Ahmed, a former postman who was born in Bangladesh, moved to Britain as a child, while Sarwar, who is of Pakistani descent, was born in Britain.
They had travelled to Syria to take part in its civil war after contacting Islamic extremists.
Police believe Ahmed and Sarwar fought with the al-Nusra Front, which is a jihadist group affiliated with al-Qaeda.
Their trial had been due to start but, at Woolwich Crown Court in London, they each admitted one count of engaging in conduct in preparation of terrorism acts, contrary to section five of the Terrorism Act.
A date for sentencing is expected to be confirmed in a few weeks, the BBC reported.

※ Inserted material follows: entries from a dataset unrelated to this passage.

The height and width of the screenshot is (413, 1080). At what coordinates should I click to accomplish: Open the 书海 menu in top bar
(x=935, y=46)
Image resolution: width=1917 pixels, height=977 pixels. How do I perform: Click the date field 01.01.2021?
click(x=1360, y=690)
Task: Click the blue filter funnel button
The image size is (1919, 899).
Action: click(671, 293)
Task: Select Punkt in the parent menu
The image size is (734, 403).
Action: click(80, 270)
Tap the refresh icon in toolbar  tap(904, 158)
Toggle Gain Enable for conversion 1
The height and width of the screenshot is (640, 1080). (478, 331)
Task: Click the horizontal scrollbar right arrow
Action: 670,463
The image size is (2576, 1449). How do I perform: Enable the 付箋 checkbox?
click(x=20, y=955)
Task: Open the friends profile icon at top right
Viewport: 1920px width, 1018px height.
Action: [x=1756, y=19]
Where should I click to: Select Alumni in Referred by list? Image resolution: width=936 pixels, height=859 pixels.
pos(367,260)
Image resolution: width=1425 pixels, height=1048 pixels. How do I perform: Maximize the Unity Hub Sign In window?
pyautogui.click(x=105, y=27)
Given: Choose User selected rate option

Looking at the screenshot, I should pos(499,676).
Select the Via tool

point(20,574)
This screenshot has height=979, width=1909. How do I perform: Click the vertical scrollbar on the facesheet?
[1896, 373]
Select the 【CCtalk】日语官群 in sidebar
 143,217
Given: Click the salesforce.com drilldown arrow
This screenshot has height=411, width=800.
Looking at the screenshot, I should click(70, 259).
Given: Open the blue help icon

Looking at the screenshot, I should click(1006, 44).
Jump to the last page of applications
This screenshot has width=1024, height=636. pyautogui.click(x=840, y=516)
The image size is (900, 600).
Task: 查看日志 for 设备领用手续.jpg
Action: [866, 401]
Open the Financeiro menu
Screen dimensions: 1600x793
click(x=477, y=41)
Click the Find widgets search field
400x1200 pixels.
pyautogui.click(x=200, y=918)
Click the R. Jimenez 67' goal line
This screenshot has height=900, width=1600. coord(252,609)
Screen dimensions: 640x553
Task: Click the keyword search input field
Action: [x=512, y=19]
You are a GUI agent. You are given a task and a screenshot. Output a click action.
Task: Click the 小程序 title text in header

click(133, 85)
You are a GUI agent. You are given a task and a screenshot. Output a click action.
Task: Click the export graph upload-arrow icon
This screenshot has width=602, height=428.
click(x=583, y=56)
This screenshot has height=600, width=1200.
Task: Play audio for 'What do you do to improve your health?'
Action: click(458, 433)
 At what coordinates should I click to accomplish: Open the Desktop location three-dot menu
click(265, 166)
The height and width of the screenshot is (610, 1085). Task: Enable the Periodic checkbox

Police said they were alerted to the case after Sarwar`s parents contacted them in May 2013 to say he was missing.
They had found a letter in which their son, who was a computer science undergraduate at Birmingham City University, admitted he had gone "to do jihad" in Syria.
He also left instructions to cancel his mobile phone contract and money to settle outstanding debts.
Police said Ahmed had "considered going to Yemen and had sought advice from a fighter in Syria and from extremists in Denmark and Sweden".
The men bought one-way tickets to Turkey then crossed the border to Syria - and when they got back officers were "waiting to arrest them", police said.
"Traces of military grade explosives were found on their clothing and pictures on their camera showed them brandishing weapons," they said.
"Detectives used satellite imaging to establish from the photographs that the men had been in and around Aleppo - one of the main conflict zones.
Assistant Chief Constable Marcus Beale said the men had gone to "considerable lengths" to hide their plans from their families, and urged people to tell the police if they suspected a family member was planning to travel to Syria.